Hopheads were treated to fabulous options like Fat Heads Head Hunter IPA, Branch & Bone Spectral Alphabet IPA, Mother Stewart’s Wet Hop Pale Ale, North High Mr. Fahrenheit NEIPA, and Yellow Springs Brewery Little House of Haze Pale Ale, among many others.
While big, aggressive beers tend to grab the spotlight at festivals, attentive Ale-O-Ween drinkers had the chance to try a few award-winning beers of the more sessionable variety. Cincinnati’s Fretboard Brewing were on hand with their Vlad Pilsner, which recently won Silver at the World Beer Cup. Cincinnati heavyweights MadTree poured their Happy Amber, which won Gold at last month’s Great American Beer Festival in the ESB category. There’s a lot of debate these days about whether medals really matter, but knowing this ubiquitous Ohio beer had been so recognized allowed me to come to it with new eyes, and it really is a delightful drink.
Of course, a few high alcohol behemoths definitely deserved their hype. Dayton’s Eudora Brewing were able to attend despite being in the middle of a move to a new location, and their Cheval Magique Belgian Golden Strong Ale was a delight. Dayton Beer Company’s Beast of Tadmor Village, a Doppelbock aged in bourbon barrels, hit like a jack o’ lantern to the face but then slipped down smooth. Great Lakes Brewing treated visitors to their 30th Anniversary Imperial Oyster Stout, which might never be brewed again.
Costumed beer fans who stopped by the booth of Dayton stalwarts Warped Wing had the chance to try Grape Creek Must, a barleywine aged for 18 months in Cabernet Sauvignon barrels. It was a heavenly beer for such a devilish night.
Food trucks made sure drinkers had plenty of comfort food to soak up the beer, including The Drunken Waffle, an outfit that makes waffle sandwiches using local craft beer in the batter in place of milk. Surf rockers Team Void and The Ampfibians kept the creepy chords rocking through the event hall all night, and Tarot card reading were offered by Marta Mari. My wife was eager to hear her Tarot from the beer-sipping reader, so I wandered off to get a drink while she waited in line. When I returned with a glass of water, she quipped, “Oh, I didn’t know Miller was pouring tonight.” Sorry, folks, she’s taken.

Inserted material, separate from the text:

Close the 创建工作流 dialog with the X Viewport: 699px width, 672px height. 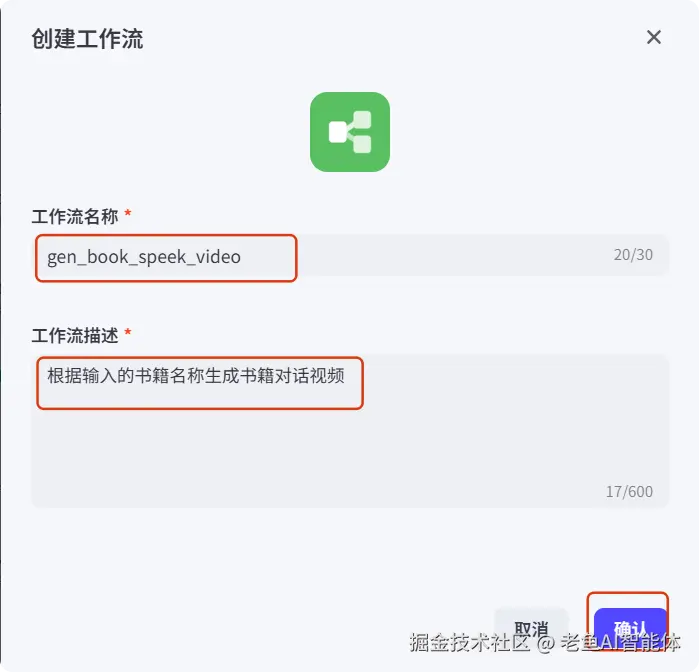pos(654,37)
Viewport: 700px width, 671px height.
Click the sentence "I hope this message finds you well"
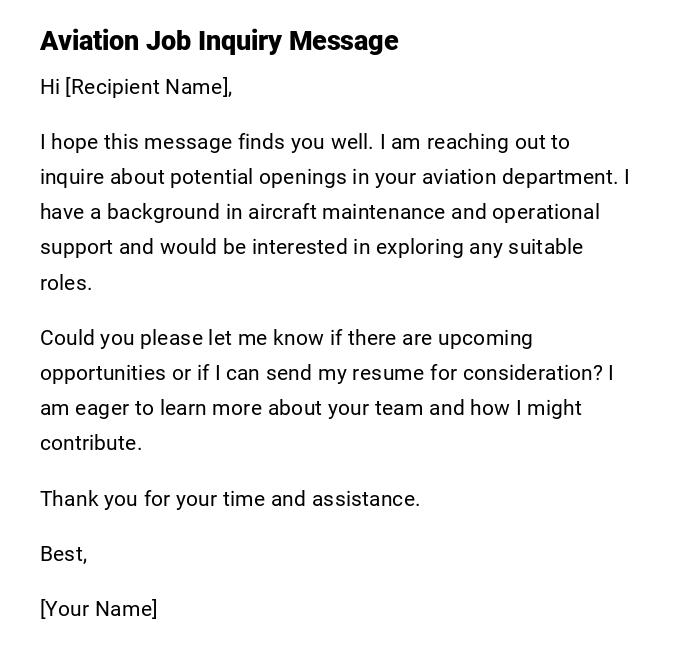coord(206,142)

The Steam Plant got crowded by the end of the night (a situation exacerbated by the weather effectively shutting down the outdoor area), with costumed revelers bumping shoulders from wall to wall, but the lines at the brewery booths moved remarkably smoothly all evening. This is a slick, smartly run event in a beautiful setting, and one of my favorite beer festivals of the year. While organizers will certainly hope Mother Nature brings a friendlier costume next year, it was hard not to smile as we stepped outside at the end of the night into a brisk wind blowing dried leaves down the streets. It was the perfect close to a haunting evening at Ale-O-Ween.